21 あなたが聞き入れてくれると信じて、この手紙を書いています。わたしが言う以上のことさえもしてくれるでしょう。
第5回でも、「『わたしが言う以上のこと』とは、善い行い(アガソス / ἀγαθός)の内容である」とお伝えさせていただきましたが、これを上記図式に照らし合わせますと、21節は教会の中でなされる「奴隷解放以上の『善い行い(アガソス / ἀγαθός)』」ということになります。この手紙でのパウロの本質的な願いは「オネシモの奴隷からの解放」という個人的なことであるわけですが、21節の「それ以上のこと」とは、教会の働き人とされることを意味していると思えるのです。パウロがフィレモンに願っている3つの「善い行い(アガソス / ἀγαθός)」は、「聖なる者たちの間での霊による交わりの活発化」「オネシモの奴隷からの解放」「オネシモを教会の働き人とすること」でありましょう。この中で最も重要なことが、「オネシモの奴隷からの解放」であろうというのが、私のフィレモン書の考察における結論です。
今回で、フィレモン書単独に対する考察は終了致します。私の考察は、「集中構造分析を重要視したもの」という、今日の聖書研究においては、まだ市民権を得ていないであろう方法によるものであることは率直にお伝えしておかねばなりません。
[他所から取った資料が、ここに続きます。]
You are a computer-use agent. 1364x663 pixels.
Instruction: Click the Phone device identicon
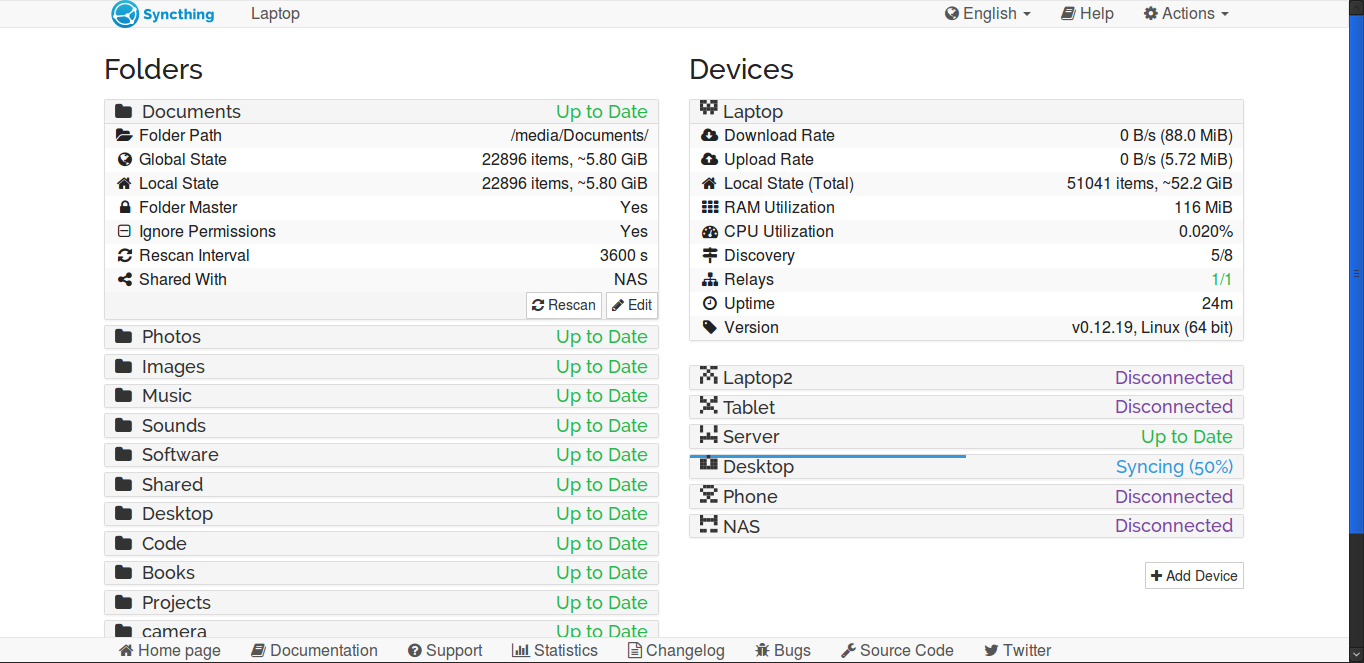(x=709, y=495)
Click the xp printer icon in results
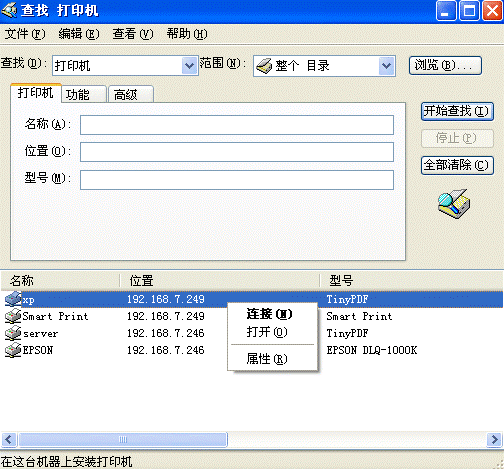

しかし私は、この方法で聖書を読むことによって、多くの箇所において、今まで気が付かなかったことにたくさん気付かされてきました。すでに私のコラムにおいては、「カインとアベル(創世記)」「時の賛歌(コヘレト書)」の分析はお示ししてきており、お伝えするのはこのフィレモン書で3例目になるのですが、皆様はこの解釈方法をどのように捉えられているでしょうか。フェイスブックグループなどでご意見をいただければ幸いです。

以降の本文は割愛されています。